:: Extracted information

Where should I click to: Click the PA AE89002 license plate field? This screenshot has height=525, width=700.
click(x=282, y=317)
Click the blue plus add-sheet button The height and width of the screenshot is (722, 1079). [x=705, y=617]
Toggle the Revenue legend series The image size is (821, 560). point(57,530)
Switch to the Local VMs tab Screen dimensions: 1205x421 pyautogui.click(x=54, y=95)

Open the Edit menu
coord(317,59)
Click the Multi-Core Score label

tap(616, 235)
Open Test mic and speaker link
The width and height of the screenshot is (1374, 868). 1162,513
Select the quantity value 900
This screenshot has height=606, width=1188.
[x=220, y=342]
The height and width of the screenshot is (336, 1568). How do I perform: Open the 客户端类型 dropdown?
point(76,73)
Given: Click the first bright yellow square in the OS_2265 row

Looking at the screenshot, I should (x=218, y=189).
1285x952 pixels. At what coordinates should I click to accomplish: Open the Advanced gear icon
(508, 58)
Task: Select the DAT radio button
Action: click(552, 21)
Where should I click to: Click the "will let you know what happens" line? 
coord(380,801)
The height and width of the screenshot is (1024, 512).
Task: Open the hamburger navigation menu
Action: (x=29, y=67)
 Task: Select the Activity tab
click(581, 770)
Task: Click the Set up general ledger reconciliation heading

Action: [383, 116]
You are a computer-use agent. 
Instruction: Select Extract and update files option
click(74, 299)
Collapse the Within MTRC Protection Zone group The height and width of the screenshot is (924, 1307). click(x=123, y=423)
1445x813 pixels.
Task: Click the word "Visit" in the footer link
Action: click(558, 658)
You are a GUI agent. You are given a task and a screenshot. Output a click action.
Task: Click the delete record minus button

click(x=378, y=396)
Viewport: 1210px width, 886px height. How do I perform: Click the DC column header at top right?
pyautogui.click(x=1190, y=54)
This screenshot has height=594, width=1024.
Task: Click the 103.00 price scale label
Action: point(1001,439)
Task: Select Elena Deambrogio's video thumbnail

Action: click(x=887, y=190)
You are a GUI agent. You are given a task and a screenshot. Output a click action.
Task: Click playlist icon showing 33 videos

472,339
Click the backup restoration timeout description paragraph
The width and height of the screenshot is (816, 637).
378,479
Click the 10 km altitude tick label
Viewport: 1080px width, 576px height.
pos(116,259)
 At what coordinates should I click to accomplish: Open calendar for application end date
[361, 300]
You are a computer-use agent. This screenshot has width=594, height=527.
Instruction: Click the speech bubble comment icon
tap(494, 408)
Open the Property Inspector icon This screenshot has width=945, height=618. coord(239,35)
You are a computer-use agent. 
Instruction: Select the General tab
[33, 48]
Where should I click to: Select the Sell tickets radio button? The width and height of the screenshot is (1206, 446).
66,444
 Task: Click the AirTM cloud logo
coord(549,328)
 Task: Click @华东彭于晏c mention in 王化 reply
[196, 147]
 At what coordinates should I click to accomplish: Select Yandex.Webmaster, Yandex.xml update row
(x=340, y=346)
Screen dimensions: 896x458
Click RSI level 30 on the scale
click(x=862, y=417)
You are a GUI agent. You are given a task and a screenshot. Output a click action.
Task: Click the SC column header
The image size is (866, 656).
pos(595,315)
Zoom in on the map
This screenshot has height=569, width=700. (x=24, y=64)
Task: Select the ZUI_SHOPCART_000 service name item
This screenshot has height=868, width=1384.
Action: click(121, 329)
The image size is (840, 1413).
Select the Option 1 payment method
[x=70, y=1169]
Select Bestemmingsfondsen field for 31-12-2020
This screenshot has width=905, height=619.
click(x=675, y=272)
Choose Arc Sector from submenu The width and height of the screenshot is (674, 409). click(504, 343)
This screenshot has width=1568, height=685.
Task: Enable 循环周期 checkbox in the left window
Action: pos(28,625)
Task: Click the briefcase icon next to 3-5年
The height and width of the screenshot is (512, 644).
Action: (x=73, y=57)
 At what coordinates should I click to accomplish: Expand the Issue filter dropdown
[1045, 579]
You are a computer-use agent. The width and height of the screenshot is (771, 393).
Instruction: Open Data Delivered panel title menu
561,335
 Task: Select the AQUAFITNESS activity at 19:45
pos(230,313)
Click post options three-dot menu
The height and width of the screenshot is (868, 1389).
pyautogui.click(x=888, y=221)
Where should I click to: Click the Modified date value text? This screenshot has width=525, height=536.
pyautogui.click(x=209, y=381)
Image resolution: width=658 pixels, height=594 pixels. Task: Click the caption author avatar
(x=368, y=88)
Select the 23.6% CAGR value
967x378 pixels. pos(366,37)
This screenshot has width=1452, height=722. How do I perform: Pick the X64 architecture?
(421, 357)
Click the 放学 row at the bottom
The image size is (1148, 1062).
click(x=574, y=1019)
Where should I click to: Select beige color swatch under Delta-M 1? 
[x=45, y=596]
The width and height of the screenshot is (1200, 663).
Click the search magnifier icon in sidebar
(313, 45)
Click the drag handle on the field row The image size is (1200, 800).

::::

Directions: An exact copy of the data is needed.

Solution to the problem:
Where should I click to: Click the PA AE89002 license plate field? This screenshot has height=525, width=700.
click(x=282, y=317)
Click the blue plus add-sheet button The height and width of the screenshot is (722, 1079). [x=705, y=617]
Toggle the Revenue legend series The image size is (821, 560). point(57,530)
Switch to the Local VMs tab Screen dimensions: 1205x421 pyautogui.click(x=54, y=95)

Open the Edit menu
coord(317,59)
Click the Multi-Core Score label

tap(616, 235)
Open Test mic and speaker link
The width and height of the screenshot is (1374, 868). 1162,513
Select the quantity value 900
This screenshot has height=606, width=1188.
[x=220, y=342]
The height and width of the screenshot is (336, 1568). How do I perform: Open the 客户端类型 dropdown?
point(76,73)
Given: Click the first bright yellow square in the OS_2265 row

Looking at the screenshot, I should (x=218, y=189).
1285x952 pixels. At what coordinates should I click to accomplish: Open the Advanced gear icon
(508, 58)
Task: Select the DAT radio button
Action: click(552, 21)
Where should I click to: Click the "will let you know what happens" line? 
coord(380,801)
The height and width of the screenshot is (1024, 512).
Task: Open the hamburger navigation menu
Action: (x=29, y=67)
 Task: Select the Activity tab
click(581, 770)
Task: Click the Set up general ledger reconciliation heading

Action: [383, 116]
You are a computer-use agent. 
Instruction: Select Extract and update files option
click(74, 299)
Collapse the Within MTRC Protection Zone group The height and width of the screenshot is (924, 1307). click(x=123, y=423)
1445x813 pixels.
Task: Click the word "Visit" in the footer link
Action: click(558, 658)
You are a GUI agent. You are given a task and a screenshot. Output a click action.
Task: Click the delete record minus button

click(x=378, y=396)
Viewport: 1210px width, 886px height. How do I perform: Click the DC column header at top right?
pyautogui.click(x=1190, y=54)
This screenshot has height=594, width=1024.
Task: Click the 103.00 price scale label
Action: point(1001,439)
Task: Select Elena Deambrogio's video thumbnail

Action: click(x=887, y=190)
You are a GUI agent. You are given a task and a screenshot. Output a click action.
Task: Click playlist icon showing 33 videos

472,339
Click the backup restoration timeout description paragraph
The width and height of the screenshot is (816, 637).
378,479
Click the 10 km altitude tick label
Viewport: 1080px width, 576px height.
pos(116,259)
 At what coordinates should I click to accomplish: Open calendar for application end date
[361, 300]
You are a computer-use agent. This screenshot has width=594, height=527.
Instruction: Click the speech bubble comment icon
tap(494, 408)
Open the Property Inspector icon This screenshot has width=945, height=618. coord(239,35)
You are a computer-use agent. 
Instruction: Select the General tab
[33, 48]
Where should I click to: Select the Sell tickets radio button? The width and height of the screenshot is (1206, 446).
66,444
 Task: Click the AirTM cloud logo
coord(549,328)
 Task: Click @华东彭于晏c mention in 王化 reply
[196, 147]
 At what coordinates should I click to accomplish: Select Yandex.Webmaster, Yandex.xml update row
(x=340, y=346)
Screen dimensions: 896x458
Click RSI level 30 on the scale
click(x=862, y=417)
You are a GUI agent. You are given a task and a screenshot. Output a click action.
Task: Click the SC column header
The image size is (866, 656).
pos(595,315)
Zoom in on the map
This screenshot has height=569, width=700. (x=24, y=64)
Task: Select the ZUI_SHOPCART_000 service name item
This screenshot has height=868, width=1384.
Action: click(121, 329)
The image size is (840, 1413).
Select the Option 1 payment method
[x=70, y=1169]
Select Bestemmingsfondsen field for 31-12-2020
This screenshot has width=905, height=619.
click(x=675, y=272)
Choose Arc Sector from submenu The width and height of the screenshot is (674, 409). click(504, 343)
This screenshot has width=1568, height=685.
Task: Enable 循环周期 checkbox in the left window
Action: pos(28,625)
Task: Click the briefcase icon next to 3-5年
The height and width of the screenshot is (512, 644).
Action: (x=73, y=57)
 At what coordinates should I click to accomplish: Expand the Issue filter dropdown
[1045, 579]
You are a computer-use agent. The width and height of the screenshot is (771, 393).
Instruction: Open Data Delivered panel title menu
561,335
 Task: Select the AQUAFITNESS activity at 19:45
pos(230,313)
Click post options three-dot menu
The height and width of the screenshot is (868, 1389).
pyautogui.click(x=888, y=221)
Where should I click to: Click the Modified date value text? This screenshot has width=525, height=536.
pyautogui.click(x=209, y=381)
Image resolution: width=658 pixels, height=594 pixels. Task: Click the caption author avatar
(x=368, y=88)
Select the 23.6% CAGR value
967x378 pixels. pos(366,37)
This screenshot has width=1452, height=722. How do I perform: Pick the X64 architecture?
(421, 357)
Click the 放学 row at the bottom
The image size is (1148, 1062).
click(x=574, y=1019)
Where should I click to: Select beige color swatch under Delta-M 1? 
[x=45, y=596]
The width and height of the screenshot is (1200, 663).
Click the search magnifier icon in sidebar
(313, 45)
Click the drag handle on the field row The image size is (1200, 800).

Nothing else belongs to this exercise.